R. Il existe une voie contentieuse-administrative qui pourrait être suivie contre ces institutions, car il s'agit d'une obligation légale, qui ne constitue pas un délit, c'est une obligation de nature strictement administrative.
Q. Et comment un maire peut-il se déclarer en défaut sur quelque chose qui affecte directement la santé de ses voisins ?
R. Je pense que le problème n’est pas là, le problème c’est qu’il y a des voisins qui votent pour celui qui est autorisé à déclarer la rébellion. Le problème, c’est qu’il y a ceux qui votent pour ceux qui sont capables d’adopter cette attitude.
Q. Et ils ne comprennent pas que ce qui est en jeu, c'est leur santé.
R. Voilà. Le problème des questions environnementales est que la relation entre l’action et le résultat n’est pas immédiate. Avec quoi les gens quittent le sujet. Si vous êtes poignardé, la cause est le couteau et l'action de la main de l'homme, et l'effet est la blessure au foie. Mais si vous mourez après cinq ans d’inhalation de polluants à cause d’une maladie liée à cette pollution, la réponse est généralement de dire que vous devez mourir de quelque chose.
Q. L’environnement et la santé se rejoignent de plus en plus.
R. Oui. L'environnement est vraiment la santé.
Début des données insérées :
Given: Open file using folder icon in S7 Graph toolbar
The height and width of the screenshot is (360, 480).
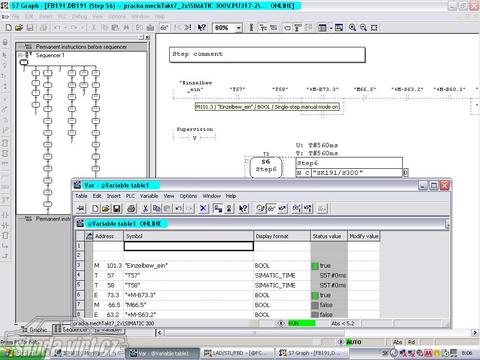Looking at the screenshot, I should 19,28.

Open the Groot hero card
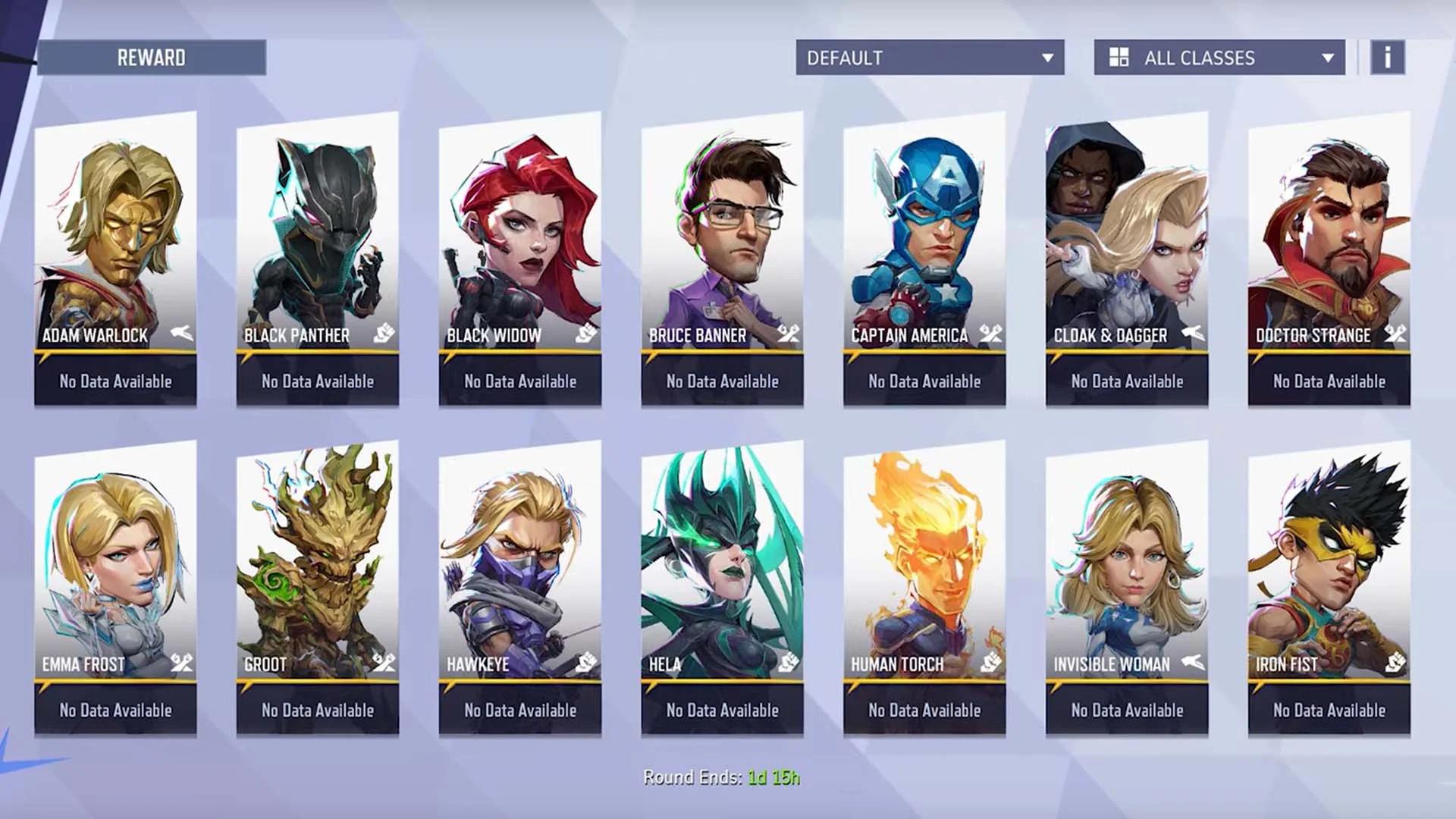(317, 588)
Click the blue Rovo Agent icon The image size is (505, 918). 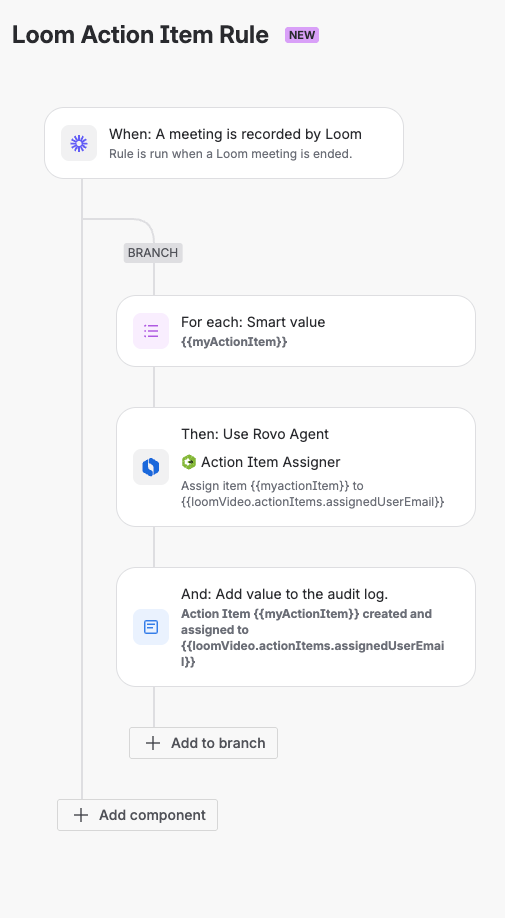[x=151, y=467]
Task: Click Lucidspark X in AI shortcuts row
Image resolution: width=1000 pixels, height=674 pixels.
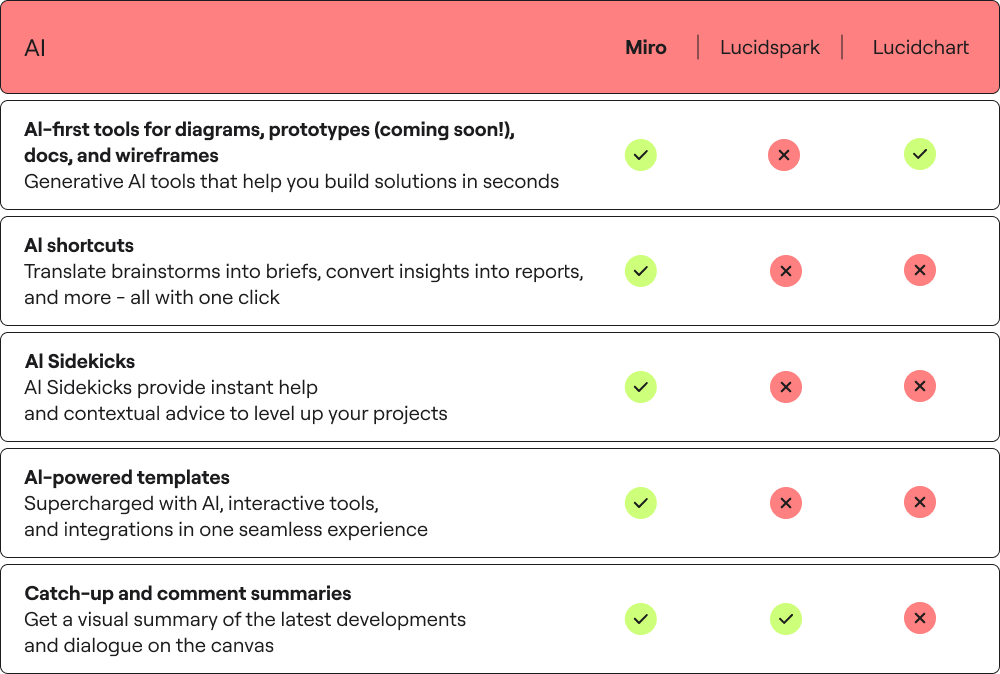Action: pyautogui.click(x=786, y=271)
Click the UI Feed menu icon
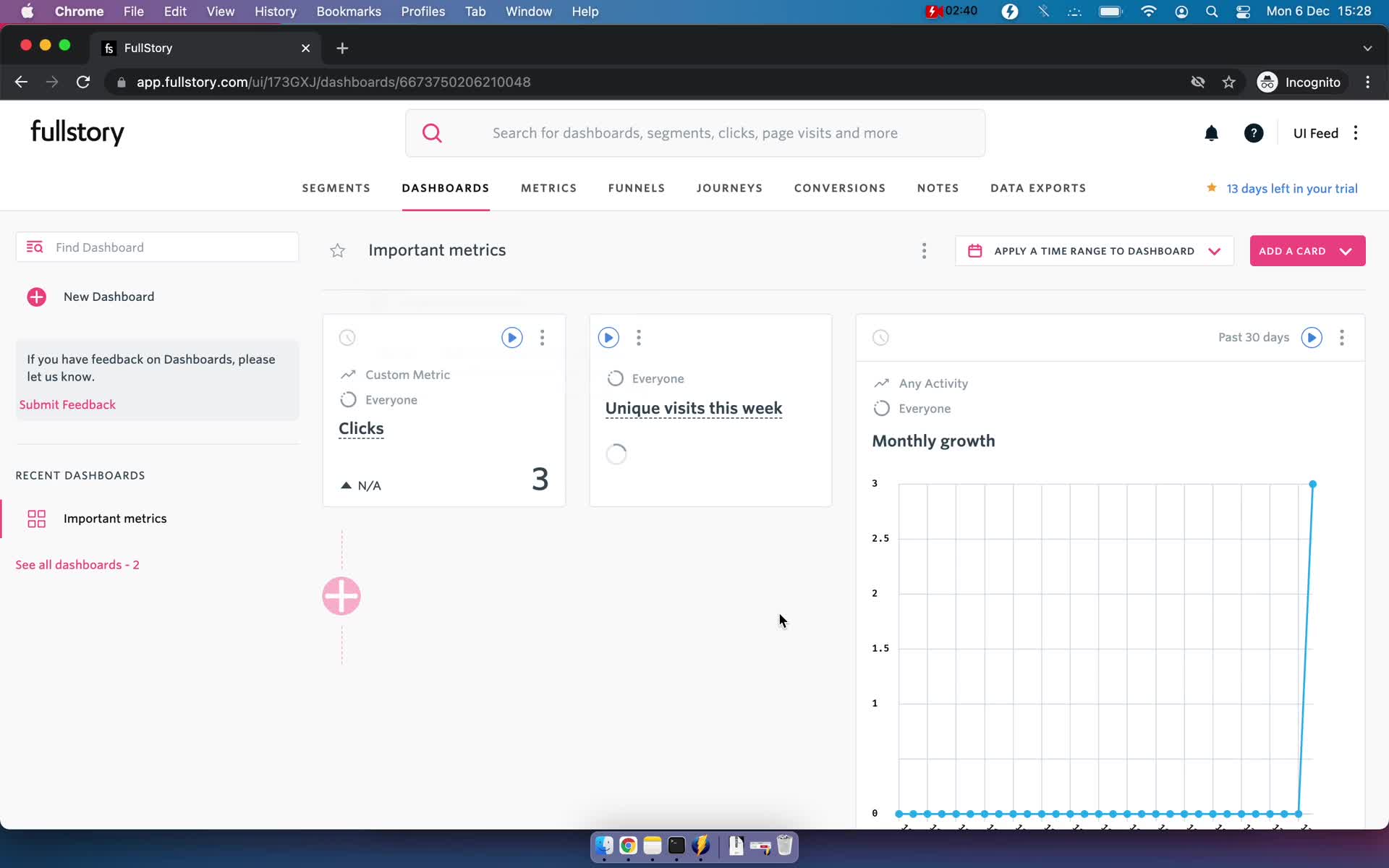 coord(1357,132)
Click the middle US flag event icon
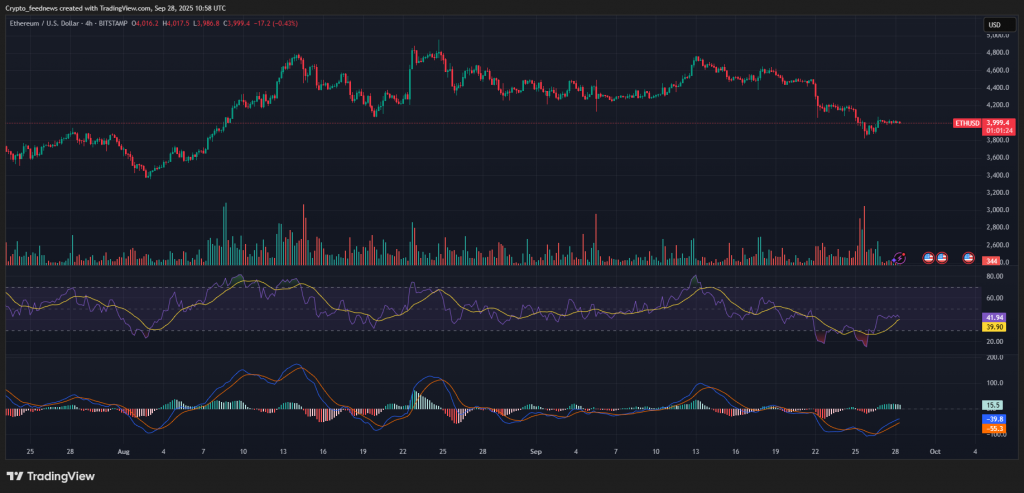Image resolution: width=1024 pixels, height=493 pixels. pos(941,258)
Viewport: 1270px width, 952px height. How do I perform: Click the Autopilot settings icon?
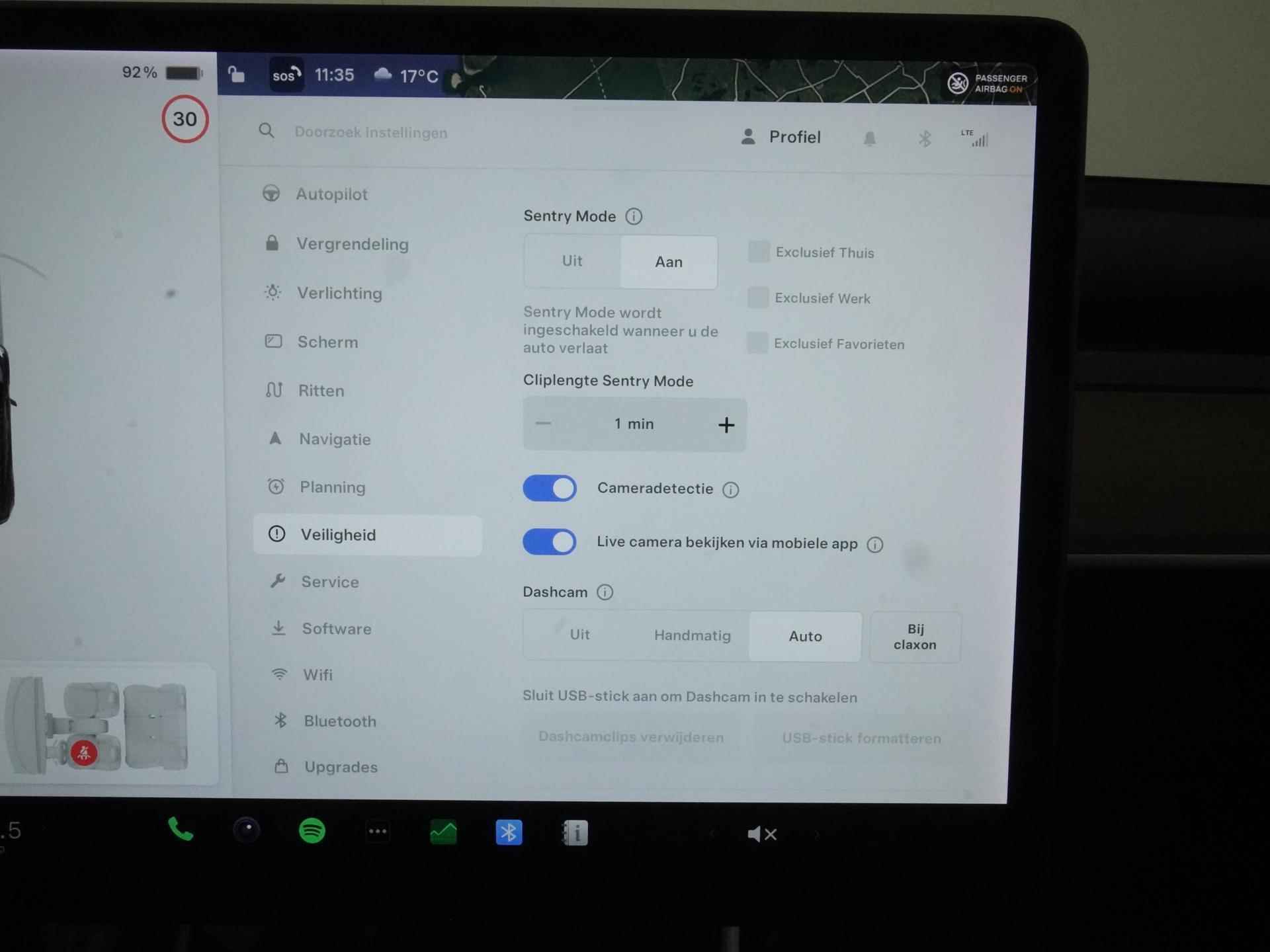click(x=275, y=195)
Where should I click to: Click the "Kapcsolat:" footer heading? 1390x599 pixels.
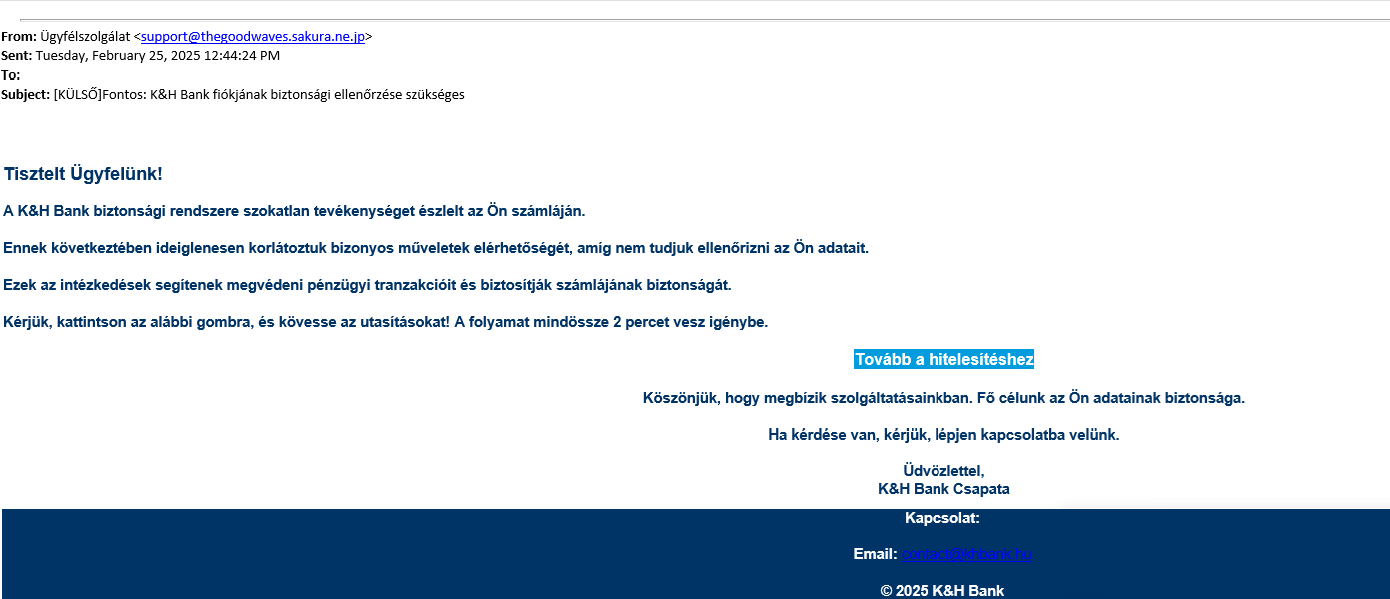942,518
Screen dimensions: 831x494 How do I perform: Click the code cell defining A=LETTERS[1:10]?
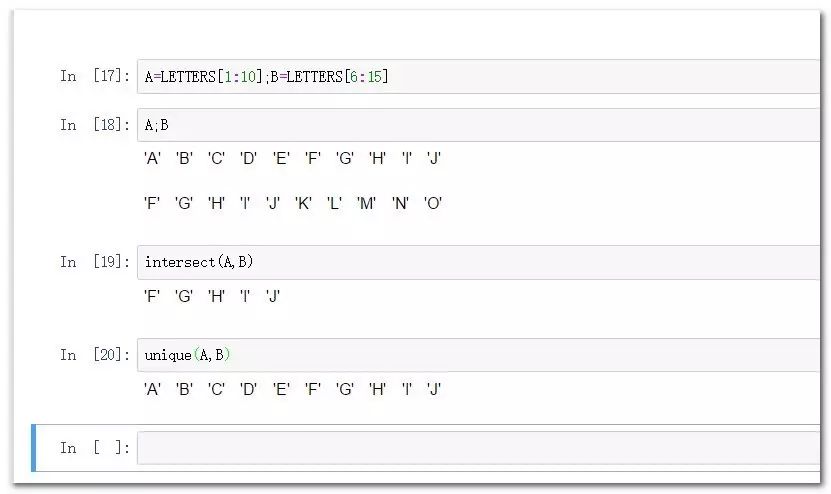tap(479, 77)
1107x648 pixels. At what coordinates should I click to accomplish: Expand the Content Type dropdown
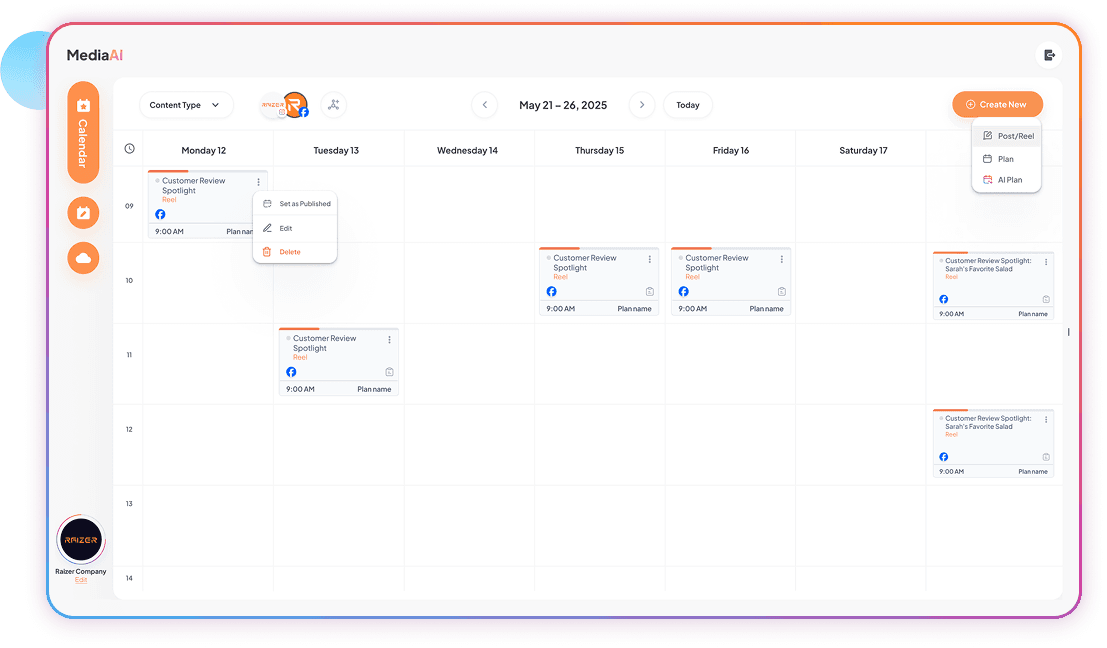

Q. C’est ce que disent souvent les experts à propos du changement climatique : ce qui est réellement en danger, c’est l’humanité et non la planète.
R. Oui définitivement. N’importe quel paléontologue vous dira que nous nuisons à l’environnement. La nature continuera, changée, mais elle continuera à fonctionner. Nous avons le problème, nous avons besoin de conditions très spécifiques pour pouvoir survivre et nous les modifions en permanence.
Q. Et que peut-on faire du parquet ?
R. Le parquet dispose de pouvoirs spécifiques et nous élargissons ces pouvoirs pour faciliter l'obtention de solutions. Chaque année, nous introduisons de nouveaux aspects. Par exemple, la question des drones pour le contrôle des tirs. Ce que nous proposons, c'est à tous les types d'organisations qui collaborent avec nous et qui disposent de drones qui les utilisent afin que les citoyens sachent qu'il y a un contrôle. Souvent, une partie du problème réside dans le fait qu’il peut sembler y avoir de la tolérance, de l’abandon ou de la négligence face aux crimes.
Q. A quoi serviraient les drones ?
R. Simplement, pour contrôler, par exemple, la création d'une décharge, ou les feux de forêt, ou encore l'abandon de déchets dans des endroits difficiles d'accès.
Q. Qu’est devenue la marée noire survenue au début de l’année sur la côte galicienne ?
R. Il s'est avéré par la suite que le déversement avait très peu d'importance. Des tests et des investigations ont été effectués sur les unités techniques correspondantes et il a été constaté qu'il s'agissait simplement d'un conteneur. De plus, il existe des études contradictoires sur le danger du déversement. Son importance a donc été réduite au minimum, et si le dossier n'est pas archivé, il est sur le point de l'être. Oui, le problème des marées noires de Tarragone continue.
Q. Parce que dans ce cas c'est autre chose, ce sont des décharges d'entreprises qui se poursuivent dans le temps…
R. Oui, totalement, et aussi pour longtemps.